Music Reviews
New Brigade

Iceage New Brigade

(What's Your Rupture?) Rating - 9/10

Young bands enlist in the punk military just like those who want serve for their patriotic convictions. Their passion for raucous rebellion is blood deep but premature, ready to subscribe to their ideals like eager apprentices. There’s no time for questioning the consequences when breaking through the red zone. The mission is simple: blaze through livid bouts of aggression in an amorphous structure without any excuses. They feed on reactions, ready to attack their prey with discordant noise modulations until they make a killing. It’s all about doing the dirty work without having to clean up the mess - as long as it translates to a result.

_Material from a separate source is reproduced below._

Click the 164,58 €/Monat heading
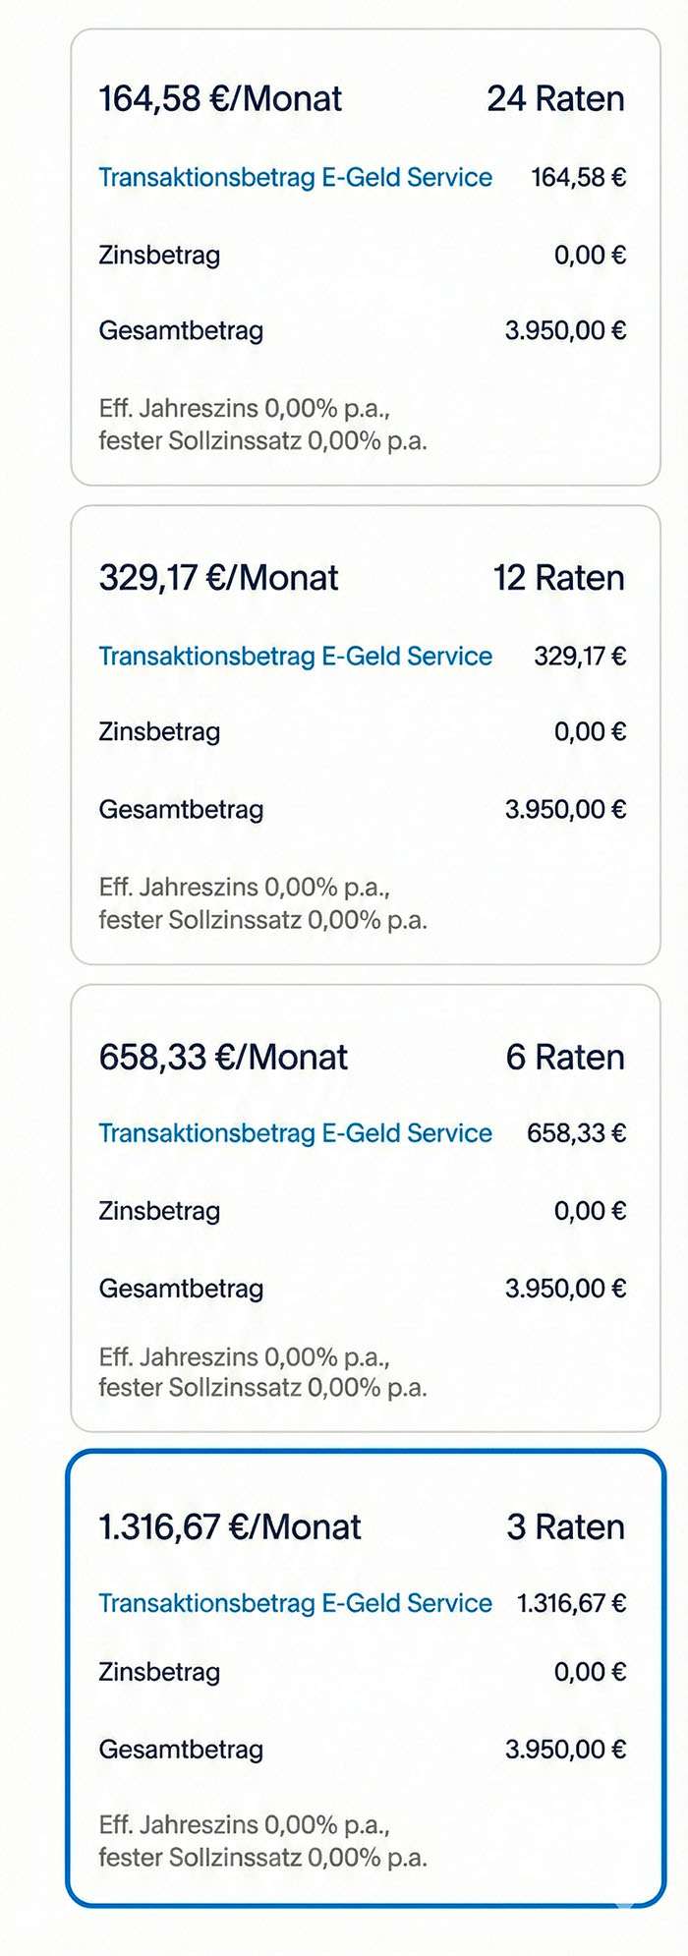 click(220, 99)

Denmark’s Iceage aren’t the next elegant bachelors ready to cajole an audience with tender punk anthems. Like deprived adolescents borne out of a French New Wave film, their ruffled, slouched posture mirrors the depravity of lost youth. A look into their official blog reveals a rehabilitated group of kids who look like they’ve been cleaning up their act after going to juvi for menacing their school peers – or perhaps that’s their way of providing lively snapshots to their supportive grandparents while they’re out on tour.

Balancing the rhythmic tension of Postcard Records with the snotty viciousness of late 70s California hardcore punk, Iceage can stand proud for inadvertently fusing a miscellany of homogeneous influences into a bracing new sound. Throughout its 24 minutes, New Brigade incorporates incongruent time signature changes with anarchic indifference without catching a breath. Just like the nervy pummel of Josef K, they constantly shape shift an uncouth torrent of slicing guitars without an overt ideological foundation, sans the zombiefied rhythmic funk. Singing in slightly skewed English, Elias Rønnenfelt’s warbling croon is meant to clash against a tangled web of richly textured riffs that could pass as formless for untrained ears.

This ambiguity is precisely what makes New Brigade so exciting – there’s no dogged political agenda, nor a desire to sound wiser than their 17 to 19-age range. And even if it sounds like a slush of trebly clatter, Iceage manage to pack a wallop of melodic transitions in each measure. With its stop-and-go-motions, there’s an evident refusal to follow the three chord paradigm, even if the abrasive stomp of Collapse and Count Me In strictly commit to velocity and outrage. They hold a no-holds-barred principle of fidgeting melodic nuances without minding the ugliness at hand, like Eye and Broken Bone, in which they stride with urgency atop a muddy quagmire. It never makes any apologies about coloring its shades of grey – Never Return skillfully thumps half-sharpened toms with an overthrow of guitar squall like idiot savants; much like the finale to Joy Division’s Disorder, they cap a messy outro that progressively becomes more foreboding, wisely deciphering that it’d be the ideal way to end it.

One’s tempted to presume that Iceage concocted New Brigade with blind judgment, as if it were impossible for such a young band to change the game. It appears that they even doubt themselves – in a recent video interview, the baby-faced lads admitted to being amateurish musicians who still have a lot to learn. In an age where everything has done before, multiplied times two, it’s safe to bet that the ones capable of expanding their talent into greatness are the young. There’s no science to Iceage’s formula – New Brigade earns a brand spanking title because it’s entirely unprejudiced, devoid of the qualms that taint talented musicians when they’ve been exposed to too much information.  Reinvention is hard to achieve, so they should enjoy it while it lasts.